Her monograph on colonial saints, tentatively entitled Transforming Saints: Women, Art, and Conversion in Spain and Mexico, 1521-1800 is forthcoming from Vanderbilt University Press in early 2022. Her 2006 book, Creating the Cult of St. Joseph: Art and Gender in the Spanish Empire won the College Art Association’s Millard Meiss award. In 2016 she was awarded UCLA’s Gold Shield Faculty Prize for Academic Excellence, bestowed annually on one faculty member in recognition of exceptional teaching, innovative research, and strong commitment to university service.

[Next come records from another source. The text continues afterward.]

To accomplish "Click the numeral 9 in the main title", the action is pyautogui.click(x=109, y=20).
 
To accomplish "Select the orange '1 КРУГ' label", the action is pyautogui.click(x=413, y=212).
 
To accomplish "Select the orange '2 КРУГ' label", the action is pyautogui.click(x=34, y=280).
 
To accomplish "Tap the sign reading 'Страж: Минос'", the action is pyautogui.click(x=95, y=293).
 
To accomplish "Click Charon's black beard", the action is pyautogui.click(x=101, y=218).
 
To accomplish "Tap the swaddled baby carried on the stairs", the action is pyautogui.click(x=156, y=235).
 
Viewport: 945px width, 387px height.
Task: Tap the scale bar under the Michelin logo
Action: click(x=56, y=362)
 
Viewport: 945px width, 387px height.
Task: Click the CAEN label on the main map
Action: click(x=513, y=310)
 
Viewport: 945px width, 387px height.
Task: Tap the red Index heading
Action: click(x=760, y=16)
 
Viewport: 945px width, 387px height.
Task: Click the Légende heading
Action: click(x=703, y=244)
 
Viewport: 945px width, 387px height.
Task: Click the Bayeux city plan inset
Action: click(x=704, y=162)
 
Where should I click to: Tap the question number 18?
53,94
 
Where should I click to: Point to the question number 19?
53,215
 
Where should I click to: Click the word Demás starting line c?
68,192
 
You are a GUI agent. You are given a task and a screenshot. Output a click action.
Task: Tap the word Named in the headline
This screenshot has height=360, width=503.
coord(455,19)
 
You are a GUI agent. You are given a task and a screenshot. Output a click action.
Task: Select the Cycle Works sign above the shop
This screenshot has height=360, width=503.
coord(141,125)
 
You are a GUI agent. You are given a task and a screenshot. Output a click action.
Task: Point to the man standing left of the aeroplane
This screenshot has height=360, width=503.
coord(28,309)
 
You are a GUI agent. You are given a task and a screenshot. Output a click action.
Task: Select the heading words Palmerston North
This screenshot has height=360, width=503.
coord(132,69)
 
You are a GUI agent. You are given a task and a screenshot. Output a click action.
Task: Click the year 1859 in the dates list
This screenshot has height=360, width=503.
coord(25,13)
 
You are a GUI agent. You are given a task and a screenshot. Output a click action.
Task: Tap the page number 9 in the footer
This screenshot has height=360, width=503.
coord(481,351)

She has held grants from the Fulbright, Mellon, Borchard, and Woodrow Wilson Foundations, the NEH, the ACLS, and the Getty. Currently, she is PI of “Critical Mission Studies at California’s Crossroads,” a $1.03 million dollar grant from the University of California’s Multicampus Research Programs and Initiatives. She will be at Oxford University next year as the Terra Foundation Visiting Professor of American Art.